Best way to integrate 'is to take a real interest in others'

Integrating into society involves many dimensions, and the most meaningful way is to take a genuine interest in another person's life, Deputy Prime Minister Tharman Shanmugaratnam said last night at a fund-raising event for business leaders who are Indian expatriates and new citizens.

This is because doing so helps to enrich each other's lives and creates a better society.

Mr Tharman said: "It is good for those who are well-off to contribute back some. It's even better when you take an interest in individuals in the society you are in and understand that society as well as possible.

"And we do it because we create a better society. But we also do it because we find that it is so much more enriching for ourselves as citizens, as members of that society, because at the end of the day, we are what we are because of what we are together."

Mr Tharman, who is also Finance Minister and chairman of self-help group Sinda's board of trustees, was speaking to 200 guests of the Indian Business Leaders' Roundtable (IBR) at M Hotel in Tanjong Pagar.

While the event was to raise funds, Mr Tharman noted that donating money and other gifts is one of three ways for the successful and well-off to integrate into society.
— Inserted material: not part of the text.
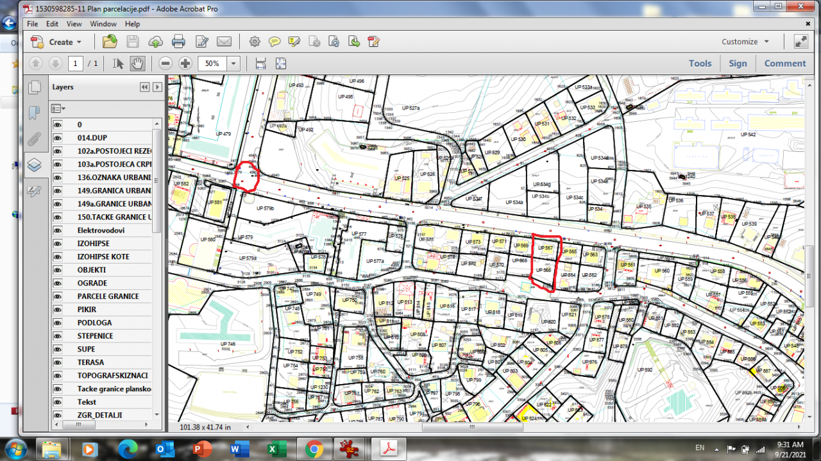821x461 pixels.
Task: Open the Bookmarks side panel icon
Action: click(35, 113)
The second way is to understand the society "in all its complexities and in its full texture". And the third way is to be personally involved in improving the society.
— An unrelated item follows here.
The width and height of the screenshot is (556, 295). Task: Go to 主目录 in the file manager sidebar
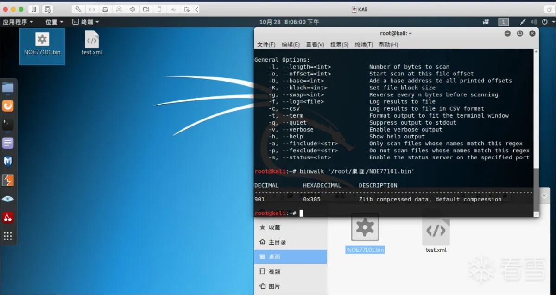(291, 242)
To get involved, he suggested that one could help an employee who has family problems, or join an established body like Sinda - Singapore Indian Development Association - or get together with other individuals to organise a community project.

Set up by Sinda in 2011, IBR has 89 members, who are top executives mainly in consulting, and banking and finance. Membership is by invitation only.

Apex Avalon Consulting executive chairman Girija Pande heads the roundtable, and council members include DBS Group chief executive Piyush Gupta and Unilever chief operating officer Harish Manwani.

The group has raised $500,000 for Sinda, including last night's $307,000 to pay for Sinda's subscription to an online maths-teaching tool for use in its tuition programmes.

The event featured a performance by violinist Dr L. Subramaniam and his wife and singer Kavita Krishnamurthy. Madam Devyani Vaishampayan, 50, who arrived in Singapore three years ago, is one IBR member who sees the importance of giving back to the community to integrate. "If you don't give, you don't get," said the global human resource director of a global engineering company.

She was originally from Mumbai but lived in Britain for 15 years. She is also on the executive council of the Singapore Association of the Deaf. More can be done to make people aware of ways they can contribute, she added.

Mr Pande said that when he became a trustee of Sinda four years ago, he saw the plight of single mothers in the Indian community, and also low-income families who could not afford tuition for their children or bus fares.

On a growing gap between the very rich, newly arrived Indians and needy Indian Singaporeans, he said: "If unchecked, this disparity could create tensions, as in any society."